La adicción al sexo es un trastorno negativo que afecta a seis por ciento de la población mundial y suele confundirse con pasión, señala la Organización Mundial de la Salud (OMS).

Según lo publicado por Laura Martínez, articulista de Placer FEM, dos por ciento de esta gente son mujeres, llamadas comúnmente “ninfómanas”, mientras los hombres se denominan como “satiriasis”.

El padecimiento –refieren los datos– ataca a personas entre 20 y 45 años, una etapa donde se considera que existen constantes cambios y mayor energía.

Al respecto, el sexólogo argentino Walter Ghedin refiere que la adicción al sexo rebasa el deseo de mantener contacto erótico y se mezcla con ansiedad, tentación moral y peligro.

“Es un comportamiento irrefrenable, repetitivo, con culpa y sensación de vacío una vez que se ha conseguido bajar la tensión sexual”.

Sin embargo, se desconocen las causas claras que provocan la adicción y los estudios sólo apuntan un aumento en la dopamina y factores emocionales como estrés, inseguridad personal, sentimiento de inferioridad, temores de ser humillados o avergonzados.

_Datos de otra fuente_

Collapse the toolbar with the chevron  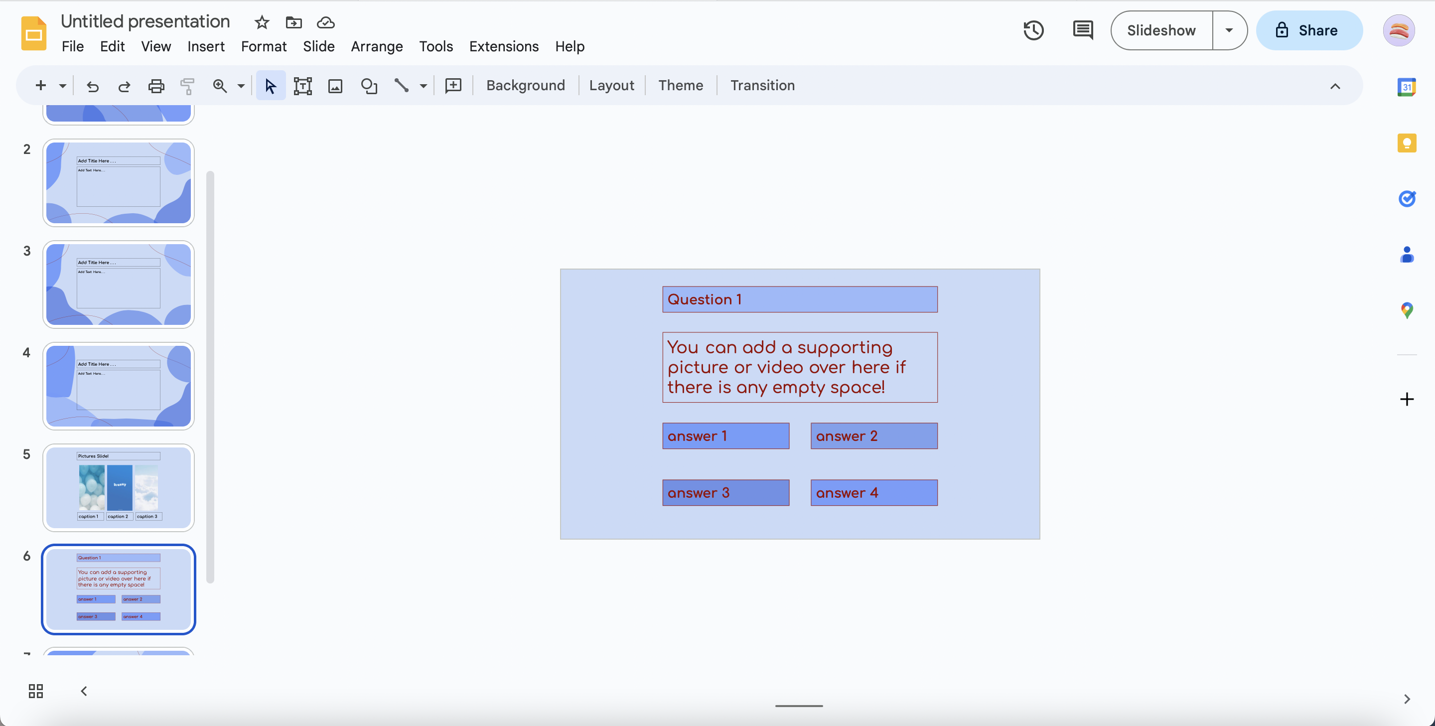click(1335, 86)
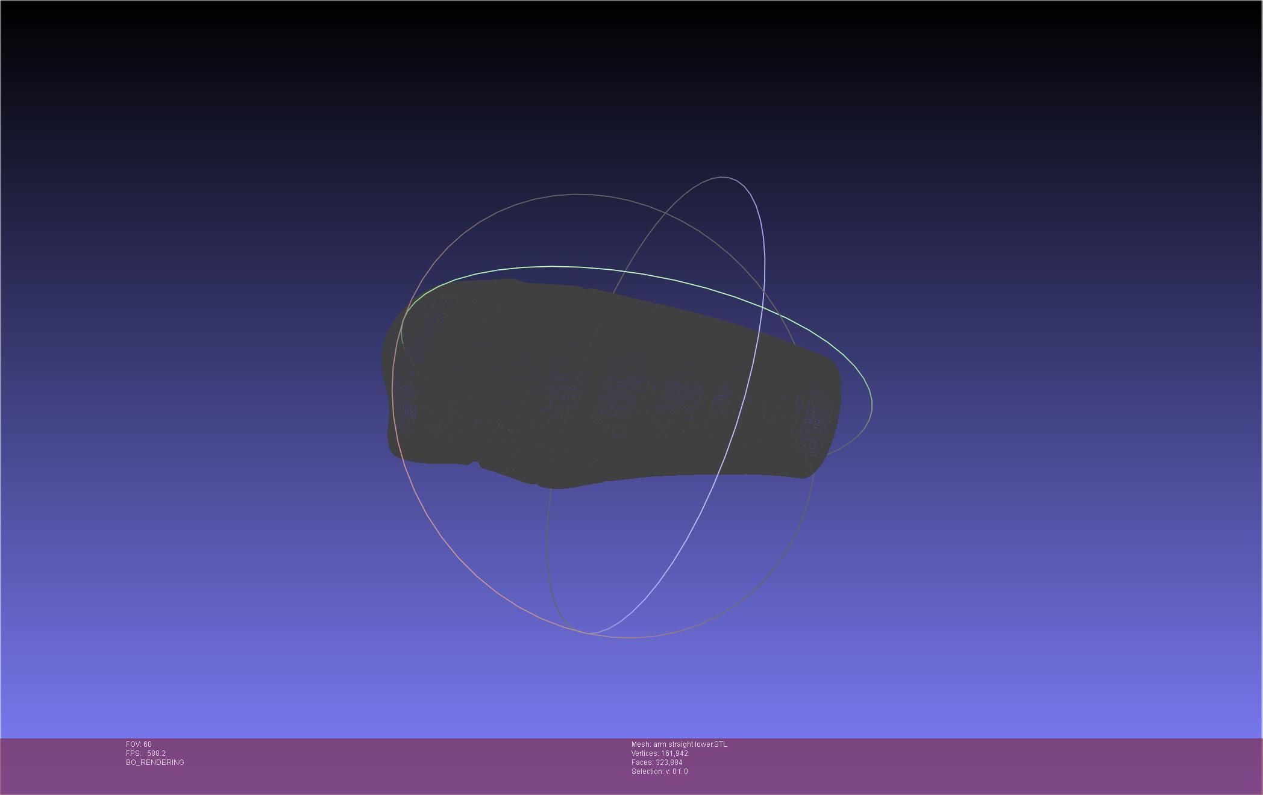Click the Selection: v: 0 f: 0 text
The image size is (1263, 795).
[x=659, y=772]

Cifras del “National Council of Sexual Addiction” de Estados Unidos, 40 por ciento de los pacientes pierden a su pareja, 72 por ciento tienen ideas suicidas, 17 por ciento ha intentado quitarse la vida, 27 por ciento tiene problemas laborales, 68 por ciento tiene probabilidades de contraer VIH, 40 por ciento tiene embarazos no deseados y 36 por ciento, aborta.